Poza wydatkami na podręczniki i pomoce naukowe należy wziąć pod uwagę koszty wynajęcia mieszkania lub akademika oraz pieniądze na życie. Wielu studentów decyduje się więc na dorywczą pracę lub studia zaoczne, które można połączyć z pracą w pełnym wymiarze godzin. Innym rozwiązaniem są nisko oprocentowane kredyty studenckie.

Wysokość kosztów studiowania zależy przede wszystkim od miasta, do którego przeprowadza się przyszły student. Najdrożej jest w Warszawie, gdzie wynajem pokoju może wynosić miesięcznie nawet do 1 tys. zł za osobę. Osoby bardziej zamożne decydują się często nawet na wynajem całego mieszkania. 
 
 
– Wszystko zależy od tego, czy wynajmujemy pokój jednoosobowy, czy dzielimy go z kimś innym. Jeśli chcielibyśmy liczyć na trochę większy komfort i wynająć sobie kawalerkę, to już musimy się liczyć z wydatkiem rzędu 1,3–1,5 tys. zł miesięcznie. Jeśli dodamy do tego koszt utrzymania na studiach, to może się okazać, że uzbiera się blisko 3 tys. zł – mówi agencji informacyjnej Newseria Michał Sadrak, analityk z Open Finance. 
 
Alternatywą dla mieszkania jest akademik, który jest znacznie tańszy. Mimo że pokój w akademiku zwykle oznacza mniejszy komfort niż w mieszkaniu, wielu studentów wybiera tę formę mieszkania ze względu na możliwość integracji z innymi studentami oraz niższe koszty. Pokój w akademiku kosztuje około 400 zł miesięcznie. 
 
 
Z pewnością łatwiej będzie utrzymać się na studiach osobom, które zdecydują się na studia zaoczne i pracę w pełnym wymiarze godzin. Dobre uczelnie dysponują atrakcyjną ofertą studiów zaocznych, które zapewniają absolwentom solidny start w życie zawodowe.
 
– To szybsze wejście w dorosłość. Nie musimy przez pięć lat liczyć na pieniądze od rodziców, ale jesteśmy w stanie dużo wcześniej zacząć samodzielnie funkcjonować. Oczywiście zauważą to też pracodawcy, którzy cenią sobie nie tylko osoby, które ukończyły 2-3 kierunki, lecz przede wszystkim takie, które już na studiach zaczęły pracować i są znacznie bardziej samodzielne na rynku pracy – ocenia Sadrak. 
 
Wiele osób znajdujących się w trudnej sytuacji finansowej decyduje się również na wzięcie kredytu studenckiego.

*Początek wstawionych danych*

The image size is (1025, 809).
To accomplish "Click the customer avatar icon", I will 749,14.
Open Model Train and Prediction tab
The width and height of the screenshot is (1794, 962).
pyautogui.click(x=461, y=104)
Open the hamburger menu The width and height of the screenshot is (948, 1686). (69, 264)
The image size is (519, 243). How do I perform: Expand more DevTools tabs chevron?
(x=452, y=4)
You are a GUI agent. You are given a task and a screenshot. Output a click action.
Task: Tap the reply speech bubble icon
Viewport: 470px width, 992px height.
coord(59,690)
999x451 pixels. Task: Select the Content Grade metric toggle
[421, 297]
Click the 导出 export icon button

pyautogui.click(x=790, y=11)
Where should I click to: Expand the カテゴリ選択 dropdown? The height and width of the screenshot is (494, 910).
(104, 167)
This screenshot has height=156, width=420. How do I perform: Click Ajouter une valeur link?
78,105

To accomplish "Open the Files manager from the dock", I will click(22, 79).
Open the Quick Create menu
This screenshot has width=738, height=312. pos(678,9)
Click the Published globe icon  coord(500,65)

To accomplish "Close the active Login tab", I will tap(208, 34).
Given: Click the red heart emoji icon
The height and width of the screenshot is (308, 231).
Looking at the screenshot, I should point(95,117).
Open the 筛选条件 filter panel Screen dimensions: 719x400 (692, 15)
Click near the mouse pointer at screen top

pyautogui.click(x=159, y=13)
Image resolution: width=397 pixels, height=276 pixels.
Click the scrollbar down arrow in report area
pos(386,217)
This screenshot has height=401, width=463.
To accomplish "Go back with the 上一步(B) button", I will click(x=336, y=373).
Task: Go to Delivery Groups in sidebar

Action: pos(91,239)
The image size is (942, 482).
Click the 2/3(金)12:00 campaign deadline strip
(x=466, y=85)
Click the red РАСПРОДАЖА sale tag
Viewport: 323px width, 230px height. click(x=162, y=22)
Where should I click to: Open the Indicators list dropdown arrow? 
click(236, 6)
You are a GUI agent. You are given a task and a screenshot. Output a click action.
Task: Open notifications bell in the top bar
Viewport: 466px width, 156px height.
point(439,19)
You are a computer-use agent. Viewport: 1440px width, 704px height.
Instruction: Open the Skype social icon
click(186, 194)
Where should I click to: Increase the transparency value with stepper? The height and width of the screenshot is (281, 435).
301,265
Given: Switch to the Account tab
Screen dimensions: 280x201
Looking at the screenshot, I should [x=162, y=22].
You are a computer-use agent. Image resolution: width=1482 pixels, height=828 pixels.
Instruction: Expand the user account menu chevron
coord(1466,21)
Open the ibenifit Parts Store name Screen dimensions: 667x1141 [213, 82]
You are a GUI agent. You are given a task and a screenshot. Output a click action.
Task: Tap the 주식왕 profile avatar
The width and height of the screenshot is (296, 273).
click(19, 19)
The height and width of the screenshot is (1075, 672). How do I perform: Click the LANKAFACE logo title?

Z zebranych przez banki danych wynika, że w ciągu jedenastu lat funkcjonowania systemu kredytów studenckich z tego rodzaju wsparcia skorzystało ponad 316 tysięcy studentów. 
 
 
– To najtańszy kredyt na rynku, jego oprocentowanie wynosi mniej niż 1,4 proc. Żaden inny kredyt na rynku nie jest tak nisko oprocentowany. Mówimy tutaj o kwocie rzędu 600 zł każdego miesiąca przez cały semestr, czyli przez 10 miesięcy w roku jesteśmy w stanie otrzymywać transze po 600 zł – tłumaczy Sadrak. 
 
Warto zaznaczyć, że kredyt studencki nie jest rozwiązaniem dla każdego, ponieważ przy rozpatrywaniu wniosku uwzględnia się wysokość dochodów w rodzinie. W ubiegłym roku górną granicą była kwota 2,3 tys. zł na osobę w rodzinie. Żeby uzyskać kredyt studencki, należy do połowy listopada zgłosić się do jednego z czterech banków, które oferują tego typu kredyty. 
 
– Zaletą takiego kredytu jest to, że jest to pewna motywacja do nauki, ponieważ okazuje się, że garstka najlepszych studentów na koniec może liczyć na umorzenie części długu. Jeśli zaciągniemy dług na początku studiów, spłatę zaczynamy dopiero dwa lata po studiach i spłacamy go dwa razy dłużej niż pobieraliśmy – tłumaczy Sadrak. 
 
 
Jeżeli pożyczka będzie pobierana przez studenta przez całe studia II stopnia, przez dwa lata otrzyma on w tym przypadku 12 tys. zł. Pobierany przez 20 miesięcy kredyt będzie spłacany przez 40 kolejnych miesięcy. To niewielkie obciążenie dla budżetu, nawet w przypadku osoby, która dopiero po ukończeniu studiów rozpoczyna karierę zawodową.